§ EXERCISE DIRECTIONS
The answer must be an exact copy of every record.

---

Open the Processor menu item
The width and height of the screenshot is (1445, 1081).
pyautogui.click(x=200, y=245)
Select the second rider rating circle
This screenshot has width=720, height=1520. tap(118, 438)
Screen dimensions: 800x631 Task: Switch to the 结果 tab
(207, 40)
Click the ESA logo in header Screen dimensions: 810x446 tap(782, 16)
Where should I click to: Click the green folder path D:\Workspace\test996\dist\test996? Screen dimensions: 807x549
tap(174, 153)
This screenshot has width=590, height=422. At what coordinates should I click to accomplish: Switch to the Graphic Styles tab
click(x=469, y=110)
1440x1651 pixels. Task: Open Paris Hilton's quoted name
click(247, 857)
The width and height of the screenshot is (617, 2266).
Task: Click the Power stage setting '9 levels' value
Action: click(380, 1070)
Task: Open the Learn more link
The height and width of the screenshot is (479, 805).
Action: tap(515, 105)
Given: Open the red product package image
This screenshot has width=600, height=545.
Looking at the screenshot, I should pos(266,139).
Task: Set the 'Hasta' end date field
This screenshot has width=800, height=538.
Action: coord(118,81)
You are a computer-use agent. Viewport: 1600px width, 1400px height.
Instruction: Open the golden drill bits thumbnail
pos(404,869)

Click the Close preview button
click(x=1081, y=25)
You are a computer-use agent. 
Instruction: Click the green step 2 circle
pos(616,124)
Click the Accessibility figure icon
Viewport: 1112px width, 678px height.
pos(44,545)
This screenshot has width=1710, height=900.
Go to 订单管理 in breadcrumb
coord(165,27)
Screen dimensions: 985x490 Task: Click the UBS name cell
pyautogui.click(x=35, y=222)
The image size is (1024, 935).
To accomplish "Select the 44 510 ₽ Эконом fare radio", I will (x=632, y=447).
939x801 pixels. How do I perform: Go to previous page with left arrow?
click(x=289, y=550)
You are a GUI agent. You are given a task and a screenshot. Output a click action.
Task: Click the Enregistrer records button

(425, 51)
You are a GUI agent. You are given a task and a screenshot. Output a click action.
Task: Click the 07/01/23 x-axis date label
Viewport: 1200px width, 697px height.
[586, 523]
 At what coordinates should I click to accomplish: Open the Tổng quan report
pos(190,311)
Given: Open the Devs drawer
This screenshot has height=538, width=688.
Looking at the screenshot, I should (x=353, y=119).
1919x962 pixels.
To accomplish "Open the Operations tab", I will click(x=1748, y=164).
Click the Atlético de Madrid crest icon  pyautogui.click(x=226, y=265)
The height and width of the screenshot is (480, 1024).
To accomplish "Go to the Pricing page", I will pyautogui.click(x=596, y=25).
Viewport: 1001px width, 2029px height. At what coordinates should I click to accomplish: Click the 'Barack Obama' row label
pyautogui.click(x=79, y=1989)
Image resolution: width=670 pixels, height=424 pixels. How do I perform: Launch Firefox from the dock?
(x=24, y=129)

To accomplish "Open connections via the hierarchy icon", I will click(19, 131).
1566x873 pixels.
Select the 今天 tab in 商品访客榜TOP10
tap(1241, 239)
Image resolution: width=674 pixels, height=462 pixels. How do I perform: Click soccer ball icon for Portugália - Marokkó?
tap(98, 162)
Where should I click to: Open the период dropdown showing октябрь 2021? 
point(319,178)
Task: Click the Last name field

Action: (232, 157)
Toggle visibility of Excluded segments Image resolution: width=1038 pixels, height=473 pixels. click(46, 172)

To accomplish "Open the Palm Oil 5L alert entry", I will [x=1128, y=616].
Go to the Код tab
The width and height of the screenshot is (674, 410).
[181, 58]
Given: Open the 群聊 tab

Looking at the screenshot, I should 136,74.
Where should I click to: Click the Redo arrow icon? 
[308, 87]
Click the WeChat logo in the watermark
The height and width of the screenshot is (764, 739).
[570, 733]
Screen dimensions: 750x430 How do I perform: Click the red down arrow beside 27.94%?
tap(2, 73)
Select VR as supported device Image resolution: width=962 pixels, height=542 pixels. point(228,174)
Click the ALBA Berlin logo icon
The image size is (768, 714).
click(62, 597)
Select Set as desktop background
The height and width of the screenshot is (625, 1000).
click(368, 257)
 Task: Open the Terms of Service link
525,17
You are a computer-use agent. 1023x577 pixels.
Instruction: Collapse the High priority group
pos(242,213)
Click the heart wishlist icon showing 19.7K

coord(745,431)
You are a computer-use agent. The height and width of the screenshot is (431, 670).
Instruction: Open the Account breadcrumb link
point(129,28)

---

§ SOLVED PROBLEM
Open the Processor menu item
The width and height of the screenshot is (1445, 1081).
pyautogui.click(x=200, y=245)
Select the second rider rating circle
This screenshot has width=720, height=1520. tap(118, 438)
Screen dimensions: 800x631 Task: Switch to the 结果 tab
(207, 40)
Click the ESA logo in header Screen dimensions: 810x446 tap(782, 16)
Where should I click to: Click the green folder path D:\Workspace\test996\dist\test996? Screen dimensions: 807x549
tap(174, 153)
This screenshot has width=590, height=422. At what coordinates should I click to accomplish: Switch to the Graphic Styles tab
click(x=469, y=110)
1440x1651 pixels. Task: Open Paris Hilton's quoted name
click(247, 857)
The width and height of the screenshot is (617, 2266).
Task: Click the Power stage setting '9 levels' value
Action: click(380, 1070)
Task: Open the Learn more link
The height and width of the screenshot is (479, 805).
Action: tap(515, 105)
Given: Open the red product package image
This screenshot has width=600, height=545.
Looking at the screenshot, I should pos(266,139).
Task: Set the 'Hasta' end date field
This screenshot has width=800, height=538.
Action: coord(118,81)
You are a computer-use agent. Viewport: 1600px width, 1400px height.
Instruction: Open the golden drill bits thumbnail
pos(404,869)

Click the Close preview button
click(x=1081, y=25)
You are a computer-use agent. 
Instruction: Click the green step 2 circle
pos(616,124)
Click the Accessibility figure icon
Viewport: 1112px width, 678px height.
pos(44,545)
This screenshot has width=1710, height=900.
Go to 订单管理 in breadcrumb
coord(165,27)
Screen dimensions: 985x490 Task: Click the UBS name cell
pyautogui.click(x=35, y=222)
The image size is (1024, 935).
To accomplish "Select the 44 510 ₽ Эконом fare radio", I will (x=632, y=447).
939x801 pixels. How do I perform: Go to previous page with left arrow?
click(x=289, y=550)
You are a GUI agent. You are given a task and a screenshot. Output a click action.
Task: Click the Enregistrer records button

(425, 51)
You are a GUI agent. You are given a task and a screenshot. Output a click action.
Task: Click the 07/01/23 x-axis date label
Viewport: 1200px width, 697px height.
[586, 523]
 At what coordinates should I click to accomplish: Open the Tổng quan report
pos(190,311)
Given: Open the Devs drawer
This screenshot has height=538, width=688.
Looking at the screenshot, I should (x=353, y=119).
1919x962 pixels.
To accomplish "Open the Operations tab", I will click(x=1748, y=164).
Click the Atlético de Madrid crest icon  pyautogui.click(x=226, y=265)
The height and width of the screenshot is (480, 1024).
To accomplish "Go to the Pricing page", I will pyautogui.click(x=596, y=25).
Viewport: 1001px width, 2029px height. At what coordinates should I click to accomplish: Click the 'Barack Obama' row label
pyautogui.click(x=79, y=1989)
Image resolution: width=670 pixels, height=424 pixels. How do I perform: Launch Firefox from the dock?
(x=24, y=129)

To accomplish "Open connections via the hierarchy icon", I will click(19, 131).
1566x873 pixels.
Select the 今天 tab in 商品访客榜TOP10
tap(1241, 239)
Image resolution: width=674 pixels, height=462 pixels. How do I perform: Click soccer ball icon for Portugália - Marokkó?
tap(98, 162)
Where should I click to: Open the период dropdown showing октябрь 2021? 
point(319,178)
Task: Click the Last name field

Action: (232, 157)
Toggle visibility of Excluded segments Image resolution: width=1038 pixels, height=473 pixels. click(46, 172)

To accomplish "Open the Palm Oil 5L alert entry", I will [x=1128, y=616].
Go to the Код tab
The width and height of the screenshot is (674, 410).
[181, 58]
Given: Open the 群聊 tab

Looking at the screenshot, I should 136,74.
Where should I click to: Click the Redo arrow icon? 
[308, 87]
Click the WeChat logo in the watermark
The height and width of the screenshot is (764, 739).
[570, 733]
Screen dimensions: 750x430 How do I perform: Click the red down arrow beside 27.94%?
tap(2, 73)
Select VR as supported device Image resolution: width=962 pixels, height=542 pixels. point(228,174)
Click the ALBA Berlin logo icon
The image size is (768, 714).
click(62, 597)
Select Set as desktop background
The height and width of the screenshot is (625, 1000).
click(368, 257)
 Task: Open the Terms of Service link
525,17
You are a computer-use agent. 1023x577 pixels.
Instruction: Collapse the High priority group
pos(242,213)
Click the heart wishlist icon showing 19.7K

coord(745,431)
You are a computer-use agent. The height and width of the screenshot is (431, 670).
Instruction: Open the Account breadcrumb link
point(129,28)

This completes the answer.